The owner: Major-league commissioner Bud Selig owned the Brewers from 1970 to '98.

"It's a remarkable story," Selig said. "He's having a great year. He's as dedicated an athlete and player as I've known. I'm happy for him. He made it on merit.

"I remember when I first met him. The pick was controversial. There was Will Clark that year, Rafael Palmeiro, a few others. It was quite a year in every way. Our people were very high on B. J.

"He made it to the big leagues quickly. I remember the Brewers playing the Yankees in a huge game in '87, his rookie year. He laid down a drag bunt to second base and beat it out with the bases loaded to win a game for the Brewers. He was great. He was versatile. He played hurt. He always played hard.

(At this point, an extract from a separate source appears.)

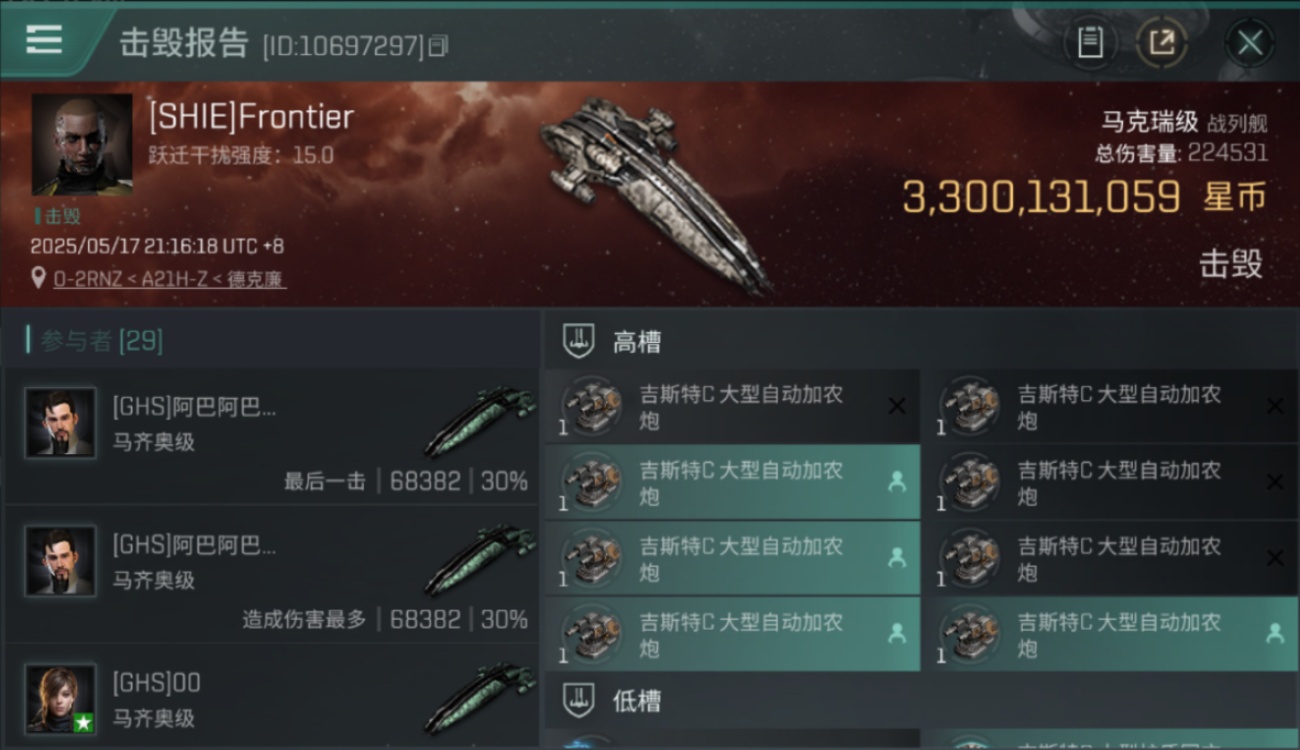Click the dropped-loot icon on second left autocannon
This screenshot has width=1300, height=750.
(897, 481)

"Frankly, I had hoped he would stay here. But I understood completely when he left [Surhoff's wife, Polly, has said that 75 percent of his decision to sign with the Orioles in 1996 was to secure better care for their son, Mason, who has a form of autism].

"I know he agonized over it, really agonized over it. I have a lot of respect for B. J. He had his priorities in life straight. There are more important things than whether I was happy or not if he stayed in Milwaukee.

"B. J. had a terrific career here. As it turns out, he was a damn good pick. Thirteen years later, he's a tremendous major-league baseball player."

The manager: Orioles farm director Tom Trebelhorn was Surhoff's manager with the Brewers from 1987 to '91.

"I always thought he was better than his batting average," Trebelhorn said. "He was one guy I let hit 3-0 every time. I told Davey Johnson when he came in to let the guy hit 3-0 -- he'll look for a pitch, focus on one pitch. If he gets it, he'll hammer it. And if he doesn't, he'll take it.

"I always thought he was a tremendously gifted offensive player, a great line-drive bat. He always had tremendous hand-eye coordination. He played only one full season in the minors and hit .299 in his first year in the major leagues.

"He's physically stronger now, and still has that great hand-eye coordination. With maturity, too, comes a better understanding of what he has to do to be successful. And to a certain extent, the pitching is not tough. Not to take anything away from B. J., but we've got to face some realities here. There are some astronomical things going on offensively in baseball.

"He's still impatient with himself. He's harder on himself than anyone. But with his experience, his energies are now focused a bit better. He can handle the fact that he's going to make some outs. When he was younger, he didn't like facing that reality."

The teammate: Paul Molitor, Surhoff's teammate with the Brewers from 1987 to '92, is now a television broadcaster with the Minnesota Twins.

"I always remember B. J., ever since he was a No. 1 pick, as being somebody very hungry to learn," Molitor said. "He always tried to learn how to play the game the right way. He's always been hard on himself. Probably he was too hard on himself when he was younger, but he matured.

"He has had an unbelievable first half on a team that has struggled. He's a very deserving All-Star."